▶ TASK INSTRUCTIONS
Go through the entries and tally the lines containing the word "back". Only the total is wanted.

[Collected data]

━━━━━━━━━━━━━━━━

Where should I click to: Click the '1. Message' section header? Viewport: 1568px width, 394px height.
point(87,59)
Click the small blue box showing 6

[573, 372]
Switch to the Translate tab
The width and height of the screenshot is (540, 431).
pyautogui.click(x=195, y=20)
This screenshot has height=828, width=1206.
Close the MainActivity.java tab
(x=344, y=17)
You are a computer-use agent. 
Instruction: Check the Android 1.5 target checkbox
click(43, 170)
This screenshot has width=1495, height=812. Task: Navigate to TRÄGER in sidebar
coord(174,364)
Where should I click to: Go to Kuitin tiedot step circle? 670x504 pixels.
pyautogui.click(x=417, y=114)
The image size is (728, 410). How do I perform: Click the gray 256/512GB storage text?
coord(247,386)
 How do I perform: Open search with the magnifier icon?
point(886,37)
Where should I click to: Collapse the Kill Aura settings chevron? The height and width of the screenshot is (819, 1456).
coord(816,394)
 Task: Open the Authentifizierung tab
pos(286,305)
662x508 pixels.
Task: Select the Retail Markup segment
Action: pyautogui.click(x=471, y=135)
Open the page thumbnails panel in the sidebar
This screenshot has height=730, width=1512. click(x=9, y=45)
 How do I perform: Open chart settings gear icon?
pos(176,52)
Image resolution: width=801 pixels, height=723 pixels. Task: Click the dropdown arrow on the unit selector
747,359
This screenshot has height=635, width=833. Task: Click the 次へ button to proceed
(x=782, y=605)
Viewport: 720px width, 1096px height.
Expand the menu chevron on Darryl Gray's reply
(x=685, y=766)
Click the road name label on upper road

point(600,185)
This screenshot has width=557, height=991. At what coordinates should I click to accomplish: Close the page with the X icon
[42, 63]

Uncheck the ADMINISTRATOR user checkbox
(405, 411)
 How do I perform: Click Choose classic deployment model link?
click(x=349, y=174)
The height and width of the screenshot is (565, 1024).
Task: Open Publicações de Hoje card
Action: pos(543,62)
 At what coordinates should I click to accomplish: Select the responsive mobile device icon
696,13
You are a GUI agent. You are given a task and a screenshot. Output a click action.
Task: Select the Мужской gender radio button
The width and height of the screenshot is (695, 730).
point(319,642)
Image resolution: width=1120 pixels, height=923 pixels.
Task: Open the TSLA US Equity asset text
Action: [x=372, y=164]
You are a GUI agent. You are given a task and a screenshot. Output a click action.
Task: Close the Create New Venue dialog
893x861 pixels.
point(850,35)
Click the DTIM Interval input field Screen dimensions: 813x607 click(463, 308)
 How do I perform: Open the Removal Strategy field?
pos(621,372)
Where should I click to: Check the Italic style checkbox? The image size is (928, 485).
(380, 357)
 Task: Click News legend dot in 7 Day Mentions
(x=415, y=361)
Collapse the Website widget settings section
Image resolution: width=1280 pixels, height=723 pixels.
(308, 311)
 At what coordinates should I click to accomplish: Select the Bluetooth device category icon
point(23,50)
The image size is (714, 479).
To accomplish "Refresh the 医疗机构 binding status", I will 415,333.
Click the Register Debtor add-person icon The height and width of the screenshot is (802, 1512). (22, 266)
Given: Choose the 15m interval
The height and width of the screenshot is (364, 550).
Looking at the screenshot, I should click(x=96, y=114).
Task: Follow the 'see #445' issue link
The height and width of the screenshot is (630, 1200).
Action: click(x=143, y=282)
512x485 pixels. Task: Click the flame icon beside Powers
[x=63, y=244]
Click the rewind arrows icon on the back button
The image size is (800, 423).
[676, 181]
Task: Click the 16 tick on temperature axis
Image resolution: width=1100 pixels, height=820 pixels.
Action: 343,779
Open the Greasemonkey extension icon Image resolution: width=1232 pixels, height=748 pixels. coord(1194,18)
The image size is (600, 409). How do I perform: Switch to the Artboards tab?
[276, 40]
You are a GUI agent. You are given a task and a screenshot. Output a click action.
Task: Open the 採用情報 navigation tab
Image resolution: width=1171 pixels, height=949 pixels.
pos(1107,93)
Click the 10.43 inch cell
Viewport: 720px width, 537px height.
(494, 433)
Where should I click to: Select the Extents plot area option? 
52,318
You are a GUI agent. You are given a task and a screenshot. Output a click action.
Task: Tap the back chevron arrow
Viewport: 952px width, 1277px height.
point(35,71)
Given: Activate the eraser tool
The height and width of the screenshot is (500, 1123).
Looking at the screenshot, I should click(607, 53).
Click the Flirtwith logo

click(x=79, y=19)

━━━━━━━━━━━━━━━━

▶ WRITTEN ANSWER
2